But perhaps his most kindred spirit of this time was the writer Ernst von Wolzogen, the estranged half-brother of the Wagnerian Hanns. Ernst was a satirical playwright and founder of the Berlin literary cabaret, the Überbrettl. Both Strauss and von Wolzogen were like-minded when it came to debunking Wagnerian metaphysics, more specifically the notion of transcendence or redemption through art. They sought to negate Schopenhauer’s ideal of the denial of the Will (that primal – and to Schopenhauer’s thinking – dangerous, sexual life-generating force). Strauss and Wolzogen were convinced of quite the opposite, that the Will should be affirmed by embracing physical sexuality.

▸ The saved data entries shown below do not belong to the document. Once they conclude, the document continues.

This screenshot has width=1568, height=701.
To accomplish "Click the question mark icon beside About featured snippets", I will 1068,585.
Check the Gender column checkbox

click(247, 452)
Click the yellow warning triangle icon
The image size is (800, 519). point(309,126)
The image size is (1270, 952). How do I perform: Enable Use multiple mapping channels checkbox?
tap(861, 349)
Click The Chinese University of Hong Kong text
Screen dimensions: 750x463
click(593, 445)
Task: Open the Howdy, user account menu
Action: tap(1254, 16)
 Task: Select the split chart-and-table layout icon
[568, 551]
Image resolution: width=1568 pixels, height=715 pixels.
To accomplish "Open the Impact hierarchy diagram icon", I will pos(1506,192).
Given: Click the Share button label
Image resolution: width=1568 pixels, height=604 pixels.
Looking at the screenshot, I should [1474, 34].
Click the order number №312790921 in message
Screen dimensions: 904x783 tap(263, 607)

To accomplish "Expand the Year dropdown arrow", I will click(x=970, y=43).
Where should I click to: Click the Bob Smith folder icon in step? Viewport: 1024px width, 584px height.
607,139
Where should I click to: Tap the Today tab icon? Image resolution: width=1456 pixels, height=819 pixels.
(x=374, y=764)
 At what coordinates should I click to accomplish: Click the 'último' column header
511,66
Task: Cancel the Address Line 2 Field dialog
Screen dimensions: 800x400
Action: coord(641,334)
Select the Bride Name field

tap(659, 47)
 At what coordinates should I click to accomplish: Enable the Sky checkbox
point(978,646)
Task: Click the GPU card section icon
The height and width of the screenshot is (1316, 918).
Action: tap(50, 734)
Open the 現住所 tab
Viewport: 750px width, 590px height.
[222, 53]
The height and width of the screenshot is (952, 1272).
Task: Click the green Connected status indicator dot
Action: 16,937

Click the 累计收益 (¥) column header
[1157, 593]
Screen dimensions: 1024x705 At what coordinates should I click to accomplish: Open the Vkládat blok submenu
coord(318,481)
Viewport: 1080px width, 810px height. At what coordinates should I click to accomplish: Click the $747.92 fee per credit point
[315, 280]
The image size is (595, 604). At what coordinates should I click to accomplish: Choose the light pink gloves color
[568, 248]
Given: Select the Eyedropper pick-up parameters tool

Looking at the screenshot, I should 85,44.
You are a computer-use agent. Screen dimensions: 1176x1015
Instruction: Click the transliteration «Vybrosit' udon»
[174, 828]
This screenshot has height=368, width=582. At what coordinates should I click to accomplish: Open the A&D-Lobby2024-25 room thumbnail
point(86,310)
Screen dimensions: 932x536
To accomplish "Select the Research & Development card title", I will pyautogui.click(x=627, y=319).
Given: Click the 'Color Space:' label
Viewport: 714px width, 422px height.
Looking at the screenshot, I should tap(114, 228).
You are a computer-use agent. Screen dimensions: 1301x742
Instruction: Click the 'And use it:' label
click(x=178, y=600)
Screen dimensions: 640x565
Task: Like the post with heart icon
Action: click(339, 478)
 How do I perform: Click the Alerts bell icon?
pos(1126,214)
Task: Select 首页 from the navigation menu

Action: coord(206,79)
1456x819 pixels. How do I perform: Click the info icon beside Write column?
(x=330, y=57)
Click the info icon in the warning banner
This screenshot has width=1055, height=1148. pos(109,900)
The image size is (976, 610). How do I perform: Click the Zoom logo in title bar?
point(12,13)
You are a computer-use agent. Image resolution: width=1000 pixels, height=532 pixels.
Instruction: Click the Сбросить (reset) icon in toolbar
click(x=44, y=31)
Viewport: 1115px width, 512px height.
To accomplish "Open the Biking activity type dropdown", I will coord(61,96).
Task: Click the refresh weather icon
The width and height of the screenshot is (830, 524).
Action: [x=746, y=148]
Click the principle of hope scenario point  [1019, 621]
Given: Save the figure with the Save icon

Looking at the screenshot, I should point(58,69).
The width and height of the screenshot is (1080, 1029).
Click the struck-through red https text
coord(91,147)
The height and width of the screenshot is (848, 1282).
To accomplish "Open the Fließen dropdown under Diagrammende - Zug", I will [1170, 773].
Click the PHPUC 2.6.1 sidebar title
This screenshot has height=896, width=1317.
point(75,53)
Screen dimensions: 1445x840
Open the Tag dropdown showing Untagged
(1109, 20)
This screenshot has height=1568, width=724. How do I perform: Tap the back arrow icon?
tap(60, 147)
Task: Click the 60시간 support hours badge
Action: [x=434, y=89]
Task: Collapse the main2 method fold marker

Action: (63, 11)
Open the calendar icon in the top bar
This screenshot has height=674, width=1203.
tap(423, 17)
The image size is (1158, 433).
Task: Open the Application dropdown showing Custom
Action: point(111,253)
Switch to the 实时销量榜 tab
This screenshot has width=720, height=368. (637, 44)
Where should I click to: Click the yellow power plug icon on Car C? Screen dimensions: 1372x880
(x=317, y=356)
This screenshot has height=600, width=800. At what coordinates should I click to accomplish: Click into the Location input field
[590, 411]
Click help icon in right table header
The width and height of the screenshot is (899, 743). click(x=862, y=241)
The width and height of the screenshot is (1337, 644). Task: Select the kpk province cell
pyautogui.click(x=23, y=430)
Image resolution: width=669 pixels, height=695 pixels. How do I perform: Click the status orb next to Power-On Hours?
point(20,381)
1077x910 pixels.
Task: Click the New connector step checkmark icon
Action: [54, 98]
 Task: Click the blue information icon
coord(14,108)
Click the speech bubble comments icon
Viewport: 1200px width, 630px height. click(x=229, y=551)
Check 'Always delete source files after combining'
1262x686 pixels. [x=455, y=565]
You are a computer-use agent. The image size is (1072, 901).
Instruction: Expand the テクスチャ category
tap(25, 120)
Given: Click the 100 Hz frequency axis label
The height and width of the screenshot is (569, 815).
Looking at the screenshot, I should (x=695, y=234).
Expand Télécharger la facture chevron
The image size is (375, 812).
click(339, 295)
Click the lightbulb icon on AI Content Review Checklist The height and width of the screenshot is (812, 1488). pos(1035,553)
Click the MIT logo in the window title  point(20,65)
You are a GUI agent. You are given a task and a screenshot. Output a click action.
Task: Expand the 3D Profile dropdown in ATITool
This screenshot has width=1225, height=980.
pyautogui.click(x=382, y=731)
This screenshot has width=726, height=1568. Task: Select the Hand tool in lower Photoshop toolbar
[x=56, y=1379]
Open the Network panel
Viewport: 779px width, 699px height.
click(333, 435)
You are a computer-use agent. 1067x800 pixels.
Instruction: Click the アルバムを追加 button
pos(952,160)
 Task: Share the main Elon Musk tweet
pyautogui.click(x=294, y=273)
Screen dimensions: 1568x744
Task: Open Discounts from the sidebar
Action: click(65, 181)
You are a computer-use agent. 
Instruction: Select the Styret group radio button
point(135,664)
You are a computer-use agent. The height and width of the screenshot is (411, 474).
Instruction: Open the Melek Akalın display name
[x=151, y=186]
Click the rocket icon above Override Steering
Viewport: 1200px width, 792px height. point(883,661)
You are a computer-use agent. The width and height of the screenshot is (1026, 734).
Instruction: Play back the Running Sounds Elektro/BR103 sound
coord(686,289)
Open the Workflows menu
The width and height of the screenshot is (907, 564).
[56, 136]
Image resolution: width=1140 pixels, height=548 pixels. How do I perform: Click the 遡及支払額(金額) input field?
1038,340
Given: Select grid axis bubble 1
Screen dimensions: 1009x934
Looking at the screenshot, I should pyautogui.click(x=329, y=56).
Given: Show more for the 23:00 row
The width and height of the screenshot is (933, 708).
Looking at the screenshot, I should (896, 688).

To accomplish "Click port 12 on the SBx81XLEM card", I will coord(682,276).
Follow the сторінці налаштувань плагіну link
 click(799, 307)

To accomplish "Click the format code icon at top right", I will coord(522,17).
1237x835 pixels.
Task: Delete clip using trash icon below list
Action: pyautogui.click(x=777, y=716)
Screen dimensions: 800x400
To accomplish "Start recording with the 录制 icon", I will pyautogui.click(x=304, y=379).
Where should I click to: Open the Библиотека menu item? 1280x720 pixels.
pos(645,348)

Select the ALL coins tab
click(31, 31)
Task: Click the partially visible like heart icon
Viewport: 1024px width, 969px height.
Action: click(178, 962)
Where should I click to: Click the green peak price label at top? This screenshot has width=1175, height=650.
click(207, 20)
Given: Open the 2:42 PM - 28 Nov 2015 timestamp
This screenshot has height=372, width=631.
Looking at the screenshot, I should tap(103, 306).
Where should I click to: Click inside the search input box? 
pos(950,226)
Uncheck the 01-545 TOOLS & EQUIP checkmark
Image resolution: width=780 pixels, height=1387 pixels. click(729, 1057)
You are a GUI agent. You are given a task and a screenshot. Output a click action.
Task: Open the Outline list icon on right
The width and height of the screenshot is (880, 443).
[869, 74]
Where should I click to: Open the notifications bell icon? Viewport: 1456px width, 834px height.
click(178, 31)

The sexual act should not be sublimating or transfiguring, as in Tristan, rather it should simply be enjoyed- as in Strauss’ Don Juan – for what it is. Just a few years after Don Juan, a recently married Strauss wrote a diary entry describing the blissful, post-coital expression on a woman’s face. “That smile – I have never seen such [an] expression of the true sensation of happiness! Is not the way to the redemption of the Will to be sought here (in the condition of the receiving woman)! … Affirmation of the Will must properly be called affirmation of the body.” Strauss had enjoyed fame as a sensualist in the tone poem, now he sought to bring sexual material to the stage.

Wolzogen suggested Feuersnot (1901), or Fire Famine, where that famine is amply replenished by the libinal flames of the opera’s hero (a thinly-disguised Strauss). It was a critical and public misfire, but that all changed with Salome. Lust, decapitation, incest, and necrophilia joined forces with sinuous chromaticism and dazzling orchestration to create a work that seemed simultaneously to provoke fascination and revulsion.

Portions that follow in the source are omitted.